• **Supplied entries**:
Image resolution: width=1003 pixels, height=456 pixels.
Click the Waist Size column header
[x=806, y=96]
...
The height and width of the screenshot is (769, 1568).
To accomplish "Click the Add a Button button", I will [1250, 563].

• **Requirement**:
Scale the records from the line with "The height and" up to and including the line with "will [1250, 563].". Write those lines again with their requests, multiplying every coordinate in the answers by 0.5 and rounding to whole numbers, halves up. Give only those lines.

• **Problem solution**:
The height and width of the screenshot is (769, 1568).
To accomplish "Click the Add a Button button", I will [625, 282].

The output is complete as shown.